During patient rounds the resident should bring the nursing record to the bedside where the team can readily review pertinent patient data such as vital signs, fluid volume intake and urine output during the previous 24 hrs. The current medication list and the nurse's notes that may report frequent changes in the patient's condition must also be reviewed. Often several medications may be discontinued or switched to the oral route.

查房時,住院醫生必須將護理記錄拿到床邊,這樣有利於查房小組很容易地瞭解患者有關的病情,如生命休徵、24小時液體攝入量和尿量。還應該審查目前藥物使用情況和記錄患者病情變化的護理記錄。有些藥物常常會被停掉或改為口服。

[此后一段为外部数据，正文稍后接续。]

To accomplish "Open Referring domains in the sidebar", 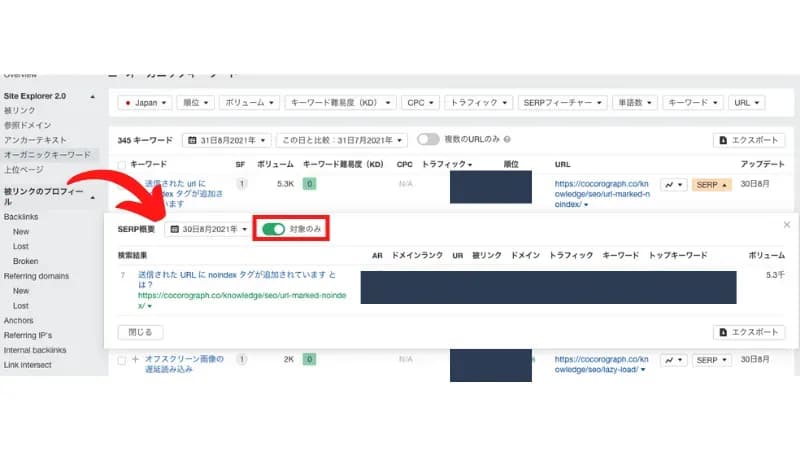I will (38, 275).
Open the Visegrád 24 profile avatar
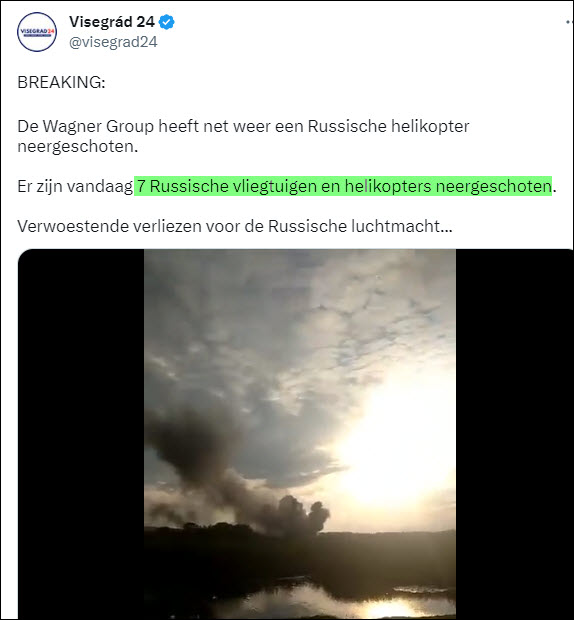The height and width of the screenshot is (620, 574). point(37,32)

Finally, the physician's attire and clothing must bear a professional appearance. Usually white coats are the standard physician's attire. However, frequently physicians neglect to change their coat when it becomes “soiled” with blood, ink, urine or even fecal matter. This not only presents an unpleasant appearance to the patient, but also poses a risk of transmitting infection. An identification badge that identifies the physician's name and level of training (attending, fellow, resident) must be clearly visible to the patient. This is important not only to identify the physician, but also for security reasons.

最後需要強調的是,醫生的著裝必須符合職業的特點。白大褂是醫生的校準職業裝,但醫生常常忽略衣服所沾上的血跡、鋼筆水、小便甚至大便。穿著這樣的衣服工作不僅使病人感到醫生外觀不雅,而且有傳播疾病的危險。必須佩帶標明醫生姓名和等級(如主治醫生、專科住院醫生和普科住院醫生)的身份牌,使患者能夠一目瞭然。這對識別醫生身份和安全考慮都很重要。

In summary, adequate preparation for patient rounds is essential for efficient, organized and productive patient care. It not only facilitates efficient care, but also will engender patient confidence and trust in the physician team. Furthermore, poor preparation for patient rounds often leads to the omission of pertinent patient information and thus compromises the quality and safety of patient care.

總之,查房前準備充分對實施有效、有序和富有成果的病人護理是至關重要的。它不僅有助於促進醫療工作,而且會增強患者對於醫務人員的信任。相反,查房準備不足導致患者信息的遺漏,損害患者的治療及安全。